What you will do » Write out the lines between the one holding "Viewport: 589px width, 186px" and the one holding "Action: 387,31", inclusive, exactly as they appear in the listing below. Leave the pictures out of your answer.
>> start Records for processing
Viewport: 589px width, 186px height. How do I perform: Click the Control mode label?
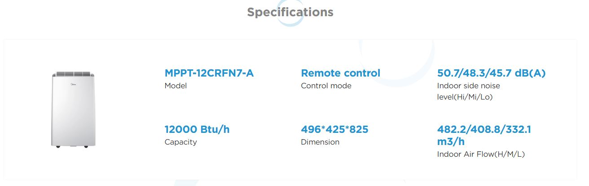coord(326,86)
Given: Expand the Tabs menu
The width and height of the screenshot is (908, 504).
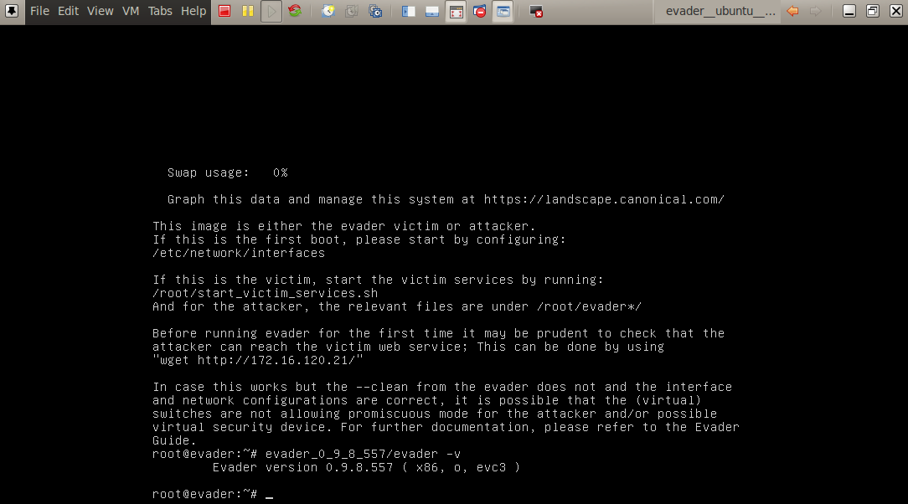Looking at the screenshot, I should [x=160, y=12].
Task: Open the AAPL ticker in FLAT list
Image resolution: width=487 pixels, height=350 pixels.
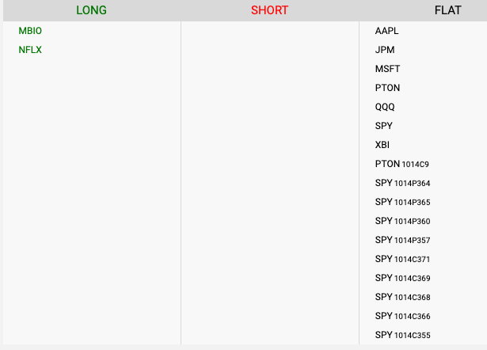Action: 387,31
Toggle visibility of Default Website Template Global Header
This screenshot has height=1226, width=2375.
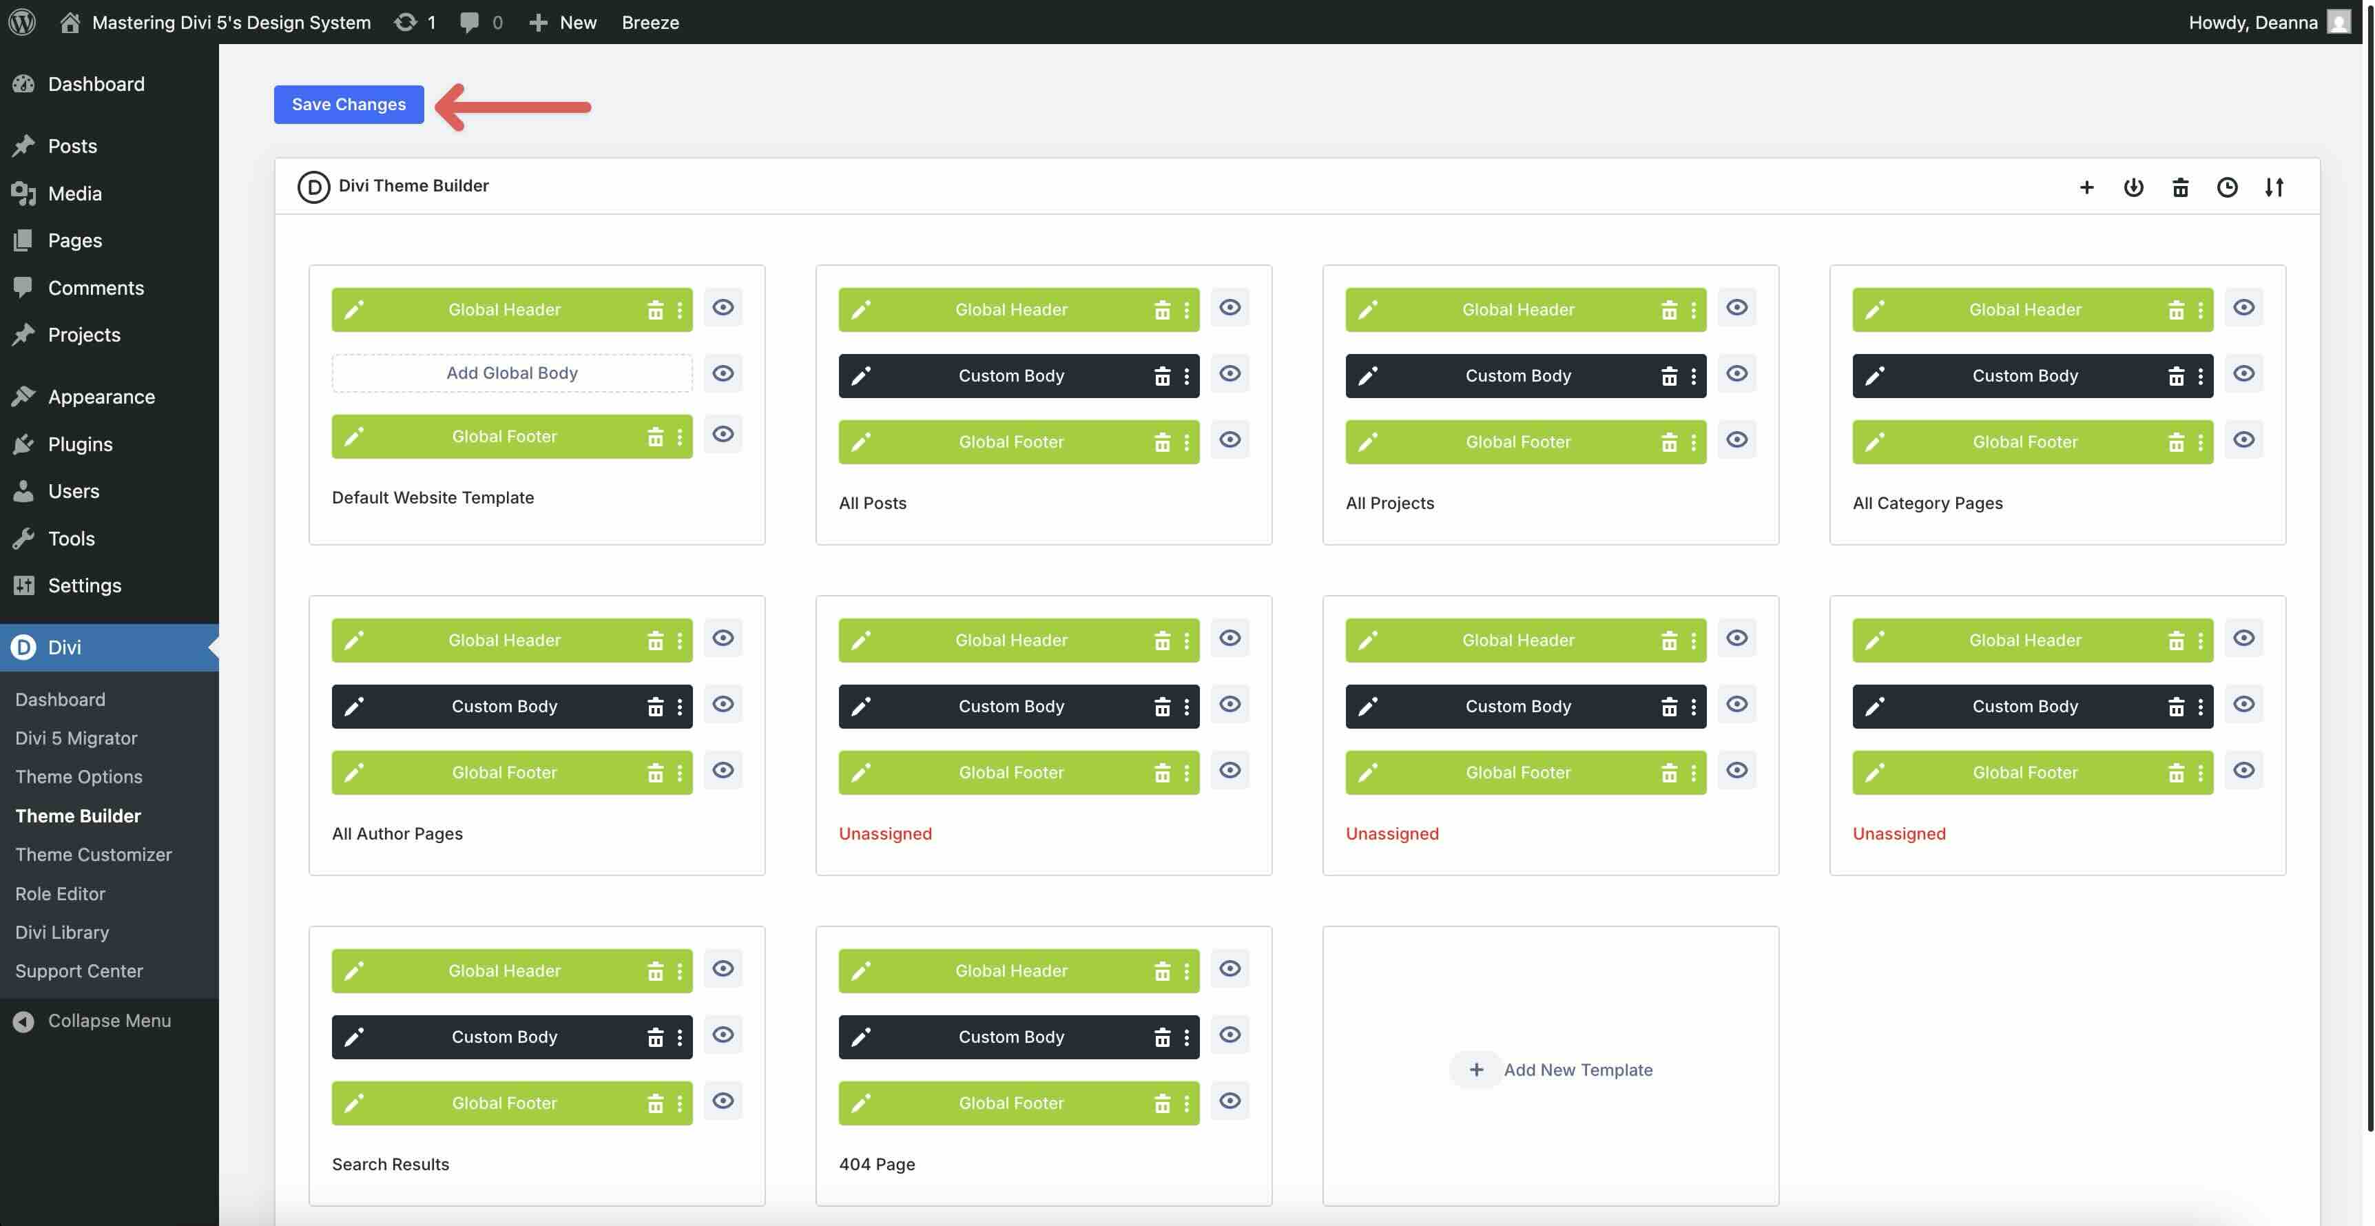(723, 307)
>> end Records for processing
>> start Records for processing
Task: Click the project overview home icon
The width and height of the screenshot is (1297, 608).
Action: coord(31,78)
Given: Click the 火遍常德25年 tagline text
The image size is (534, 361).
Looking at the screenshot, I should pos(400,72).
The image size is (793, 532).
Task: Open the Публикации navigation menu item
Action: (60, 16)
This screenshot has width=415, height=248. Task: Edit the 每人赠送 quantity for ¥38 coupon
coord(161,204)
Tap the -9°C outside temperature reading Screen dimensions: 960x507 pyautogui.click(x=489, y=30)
>> end Records for processing
Response for this exercise »
Viewport: 589px width, 186px height. How do I perform: Click the Control mode label?
coord(326,86)
Given: Expand the Tabs menu
The width and height of the screenshot is (908, 504).
Looking at the screenshot, I should [x=160, y=12].
Task: Open the AAPL ticker in FLAT list
Image resolution: width=487 pixels, height=350 pixels.
Action: 387,31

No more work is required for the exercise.